Avant l'agrandissement d'une maison, d'un bâtiment professionnel ou de toute autre construction, il est essentiel de vérifier si cette extension peut être autorisée par les règles d'urbanisme applicables, pour pouvoir obtenir un permis de construire et pour ne pas risquer des sanctions pénales. 

Mais pour cela, il ne suffit pas toujours de consulter le document d'urbanisme adopté localement (Plan Local d'Urbanisme / PLU, Plan d'Occupation des Sols / POS, carte communale...). 

En effet, comme le rappellent deux décisions récentes, certaines situations impliquent une analyse juridique supplémentaire, soit au vu d'autres règles applicables, soit au vu de la situation de la construction existante. 

 

Un exemple de règles d'urbanisme spécifiques : celles applicables dans les zones littorales

En bord de mer, de l'océan ou de certains lacs, la loi Littoral du 3 janvier 1986 (qui a donné lieu aux articles L. 121-1 et suivants de l'actuel code de l'urbanisme) fixe des règles spécifiques qui peuvent restreindre les possibilités de construction, en plus des règles d'urbanisme locales, afin de protéger les rivages sensibles à l'urbanisation. 

Une décision rendue par le Conseil d'Etat le 3 avril 2020 (n° 419139, 419142, 419144) est venue préciser l'application des règles de cette loi Littoral dans le cas des extensions de constructions. 

Les juges du Conseil d'Etat considèrent que la règle de l'article L. 121-8 du code de l'urbanisme (anciennement L. 146-4), selon laquelle l'extension de l'urbanisation doit se réaliser dans la continuité des secteurs déjà urbanisés, ne s'applique qu'aux constructions isolées et ne concerne donc pas l'agrandissement d'une construction existante. 

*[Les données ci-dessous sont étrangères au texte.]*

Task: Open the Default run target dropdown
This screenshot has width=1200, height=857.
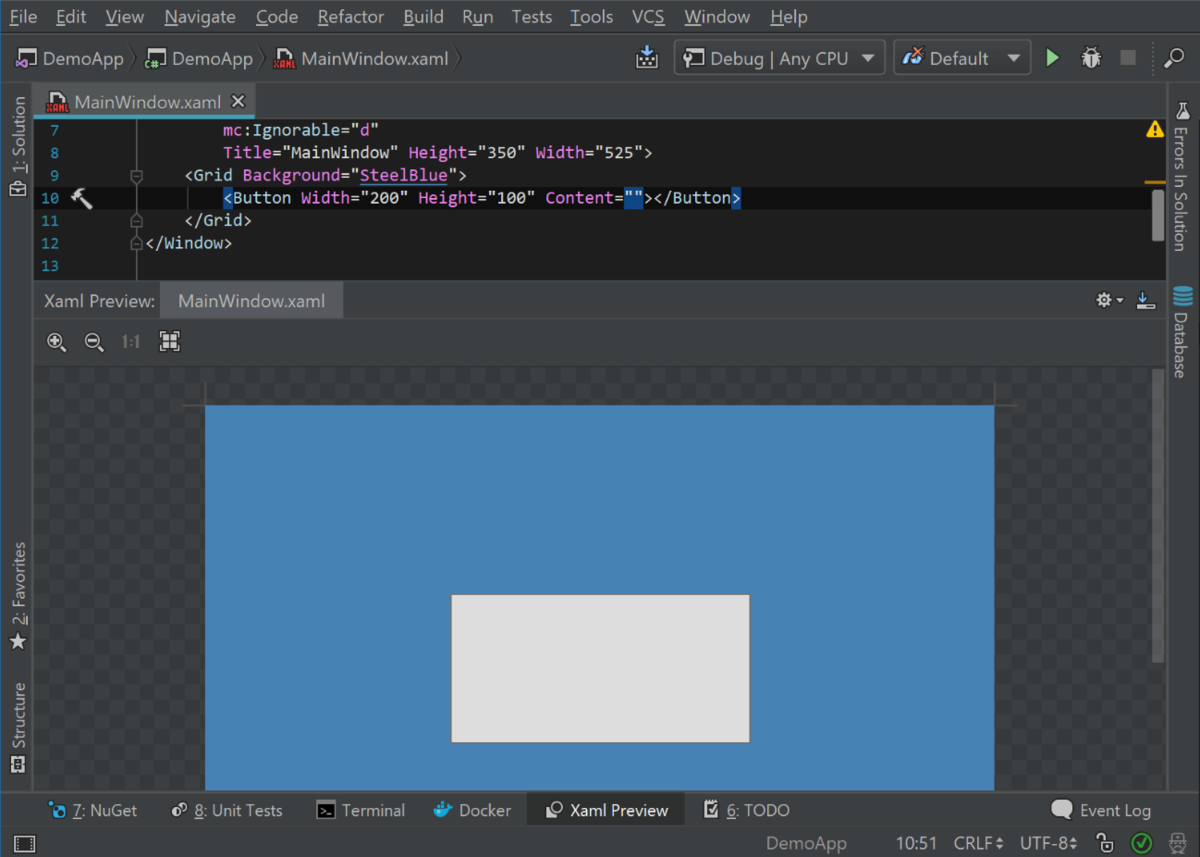Action: pyautogui.click(x=961, y=57)
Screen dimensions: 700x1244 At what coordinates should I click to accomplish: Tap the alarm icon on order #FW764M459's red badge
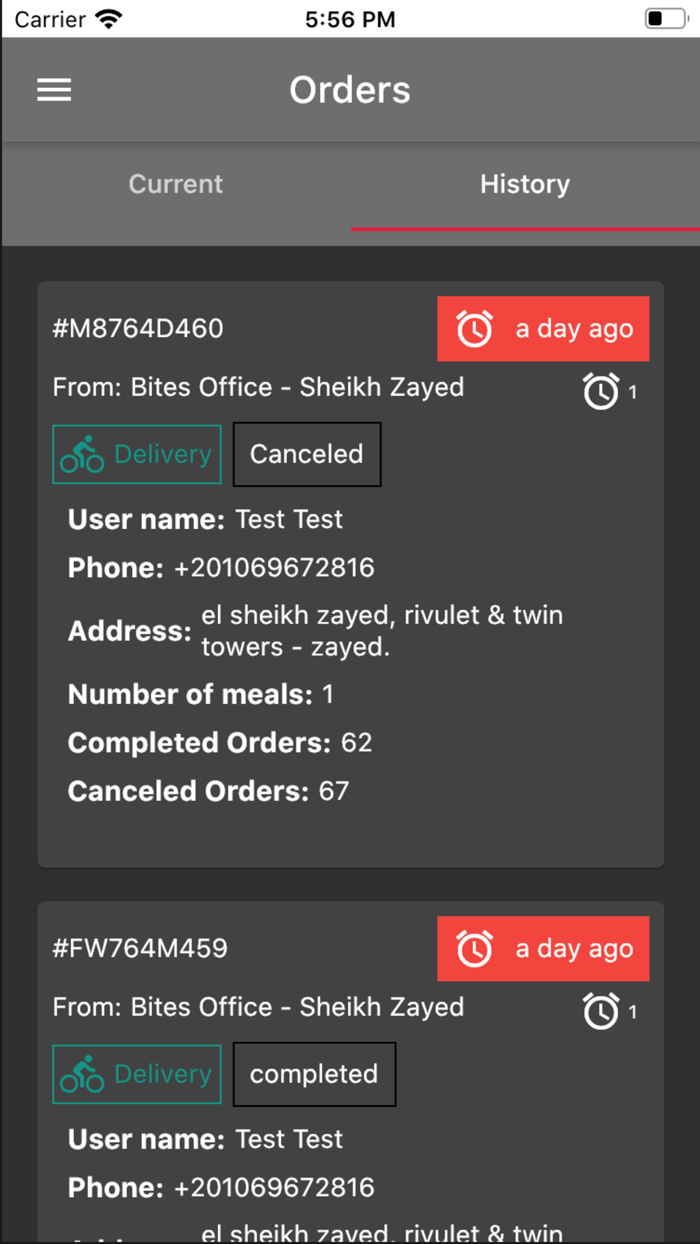coord(474,949)
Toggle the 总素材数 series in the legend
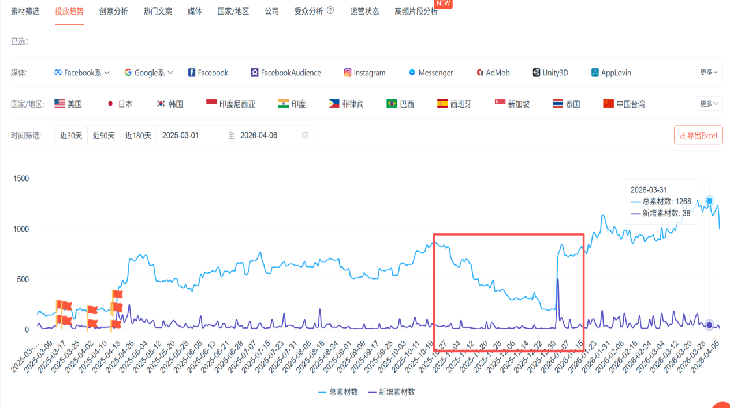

En revanche, les juges vérifient bien que l'extension n'empiète pas sur la bande littorale des 100 mètres, qui est inconstructible en application du même article du code de l'urbanisme. 

 

Une situation particulière : l'extension d'une construction irrégulière

A côté des règles d'urbanisme telles que le PLU ou la loi Littoral, la situation de la construction existante peut également poser une difficulté pour son agrandissement, lorsque celle-ci a été édifiée irrégulièrement. 

En effet, depuis la loi d'urbanisme du 15 juin 1943, il est nécessaire, en principe, d'obtenir un permis de construire avant de débuter une construction, sauf dans une série de cas listés aujourd'hui par le code de l'urbanisme. 

Si jamais une construction a été réalisée sans permis de construire alors qu'il était obligatoire, une fois passé le risque de sanctions pénales pendant plusieurs années (démolition, amende...), toute modification impliquera de demander une autorisation pour régulariser la construction dans sa totalité, y compris ce qui existe déjà depuis longtemps. 

C'est ce que rappelle la Cour administrative d'appel de Nantes, dans un arrêt du 5 novembre 2019 (n° 17NT01941), en annulant un permis de construire l'extension d'une maison initialement construite sans autorisation : la demande de permis ne pouvait pas porter uniquement sur l'extension, elle devait régulariser la totalité de la construction. 

 

On le voit, une analyse juridique peut être nécessaire même pour un simple agrandissement, afin de bien appliquer les différentes règles d'urbanisme et de bien prendre en compte la situation de la construction existante.